Mardi 22 Août 2017

Ala Eddine Hamdi, gardien au musée du Bardo : « J’ai été l’un des premiers à voir le bain de sang »

Ala Eddine Hamdi, gardien au musée du Bardo : « J’ai été l’un des premiers à voir le bain de sang »
(Jeune Afrique 20/03/17)

Le 18 mars 2015, la vie de Ala Eddine Hamdi bascule. Aux premières loges de l’attaque du musée du Bardo à Tunis par deux terroristes, il sauve des vies. Deux ans après, il revient avec Jeune Afrique sur cette journée sanglante.

Ala Eddine Hamdi a suivi les traces de son père, retraité de l’Institut national du patrimoine. À 24 ans, ce polyglotte est gardien de salle au musée du Bardo. Il travaillait le jour de l’attaque, il y a deux ans de cela. S’il est toujours employé au musée, il garde encore des séquelles psychologiques du 18 mars 2015.

Jeune Afrique : Deux ans après, que représente pour vous le 18 mars ?

Ala Eddine Hamdi : J’ai tout en mémoire comme si c’était hier. À l’évocation de l’attentat, je suis encore tétanisé et je fais des cauchemars récurrents, notamment quand revient le mois de mars. J’ai été l’un des premiers à voir le bain de sang dans la salle Carthage et l’un des premiers à être en contact avec la brigade antiterroriste (BAT). Sur le coup, j’agissais mécaniquement, la peur est venue après.

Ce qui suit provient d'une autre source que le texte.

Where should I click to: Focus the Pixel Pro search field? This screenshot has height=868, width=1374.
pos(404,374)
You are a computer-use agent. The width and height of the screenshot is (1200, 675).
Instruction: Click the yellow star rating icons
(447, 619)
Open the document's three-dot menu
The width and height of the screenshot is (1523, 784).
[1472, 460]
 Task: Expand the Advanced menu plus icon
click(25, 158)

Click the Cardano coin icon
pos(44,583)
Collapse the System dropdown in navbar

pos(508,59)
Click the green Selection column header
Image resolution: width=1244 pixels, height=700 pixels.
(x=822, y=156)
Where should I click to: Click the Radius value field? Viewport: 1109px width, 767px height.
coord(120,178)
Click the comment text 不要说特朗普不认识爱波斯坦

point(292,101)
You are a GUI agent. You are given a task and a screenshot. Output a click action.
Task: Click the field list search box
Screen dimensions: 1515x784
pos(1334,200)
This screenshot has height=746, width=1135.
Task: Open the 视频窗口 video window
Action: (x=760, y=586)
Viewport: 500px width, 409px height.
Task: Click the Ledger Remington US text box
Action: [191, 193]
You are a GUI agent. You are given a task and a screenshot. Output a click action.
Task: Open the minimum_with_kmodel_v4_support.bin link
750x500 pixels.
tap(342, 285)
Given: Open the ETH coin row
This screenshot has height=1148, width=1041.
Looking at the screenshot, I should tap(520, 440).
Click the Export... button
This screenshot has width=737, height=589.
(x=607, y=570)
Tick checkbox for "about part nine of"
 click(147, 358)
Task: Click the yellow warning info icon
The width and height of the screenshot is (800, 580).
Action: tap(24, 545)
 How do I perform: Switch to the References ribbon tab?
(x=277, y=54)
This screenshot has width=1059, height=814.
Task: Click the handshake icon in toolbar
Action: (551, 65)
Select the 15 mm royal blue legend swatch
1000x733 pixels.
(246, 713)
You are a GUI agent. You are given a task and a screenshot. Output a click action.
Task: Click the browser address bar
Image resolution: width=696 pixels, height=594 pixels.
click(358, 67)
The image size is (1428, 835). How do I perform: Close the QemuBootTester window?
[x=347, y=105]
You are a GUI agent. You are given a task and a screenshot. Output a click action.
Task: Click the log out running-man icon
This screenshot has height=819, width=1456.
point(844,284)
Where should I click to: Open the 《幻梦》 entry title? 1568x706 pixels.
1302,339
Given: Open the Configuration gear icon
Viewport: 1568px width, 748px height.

Qu’avez-vous vécu ce jour là ?

C’était un mercredi comme les autres, où les touristes étaient nombreux. Quand les tirs ont commencé, j’étais dans les escaliers pour aller déjeuner. J’ai très vite compris. À l’extérieur, des personnes étaient déjà à terre. Passé le premier choc, j’ai rebroussé chemin, par des couloirs que seul le personnel connait. J’ai alors croisé une famille de Tunisiens qui cherchait un refuge, puis un groupe d’une trentaine de français qui effectuaient une visite guidée. Ils ignoraient tout de ce qui se passait à l’extérieur et ils ont été pris de panique.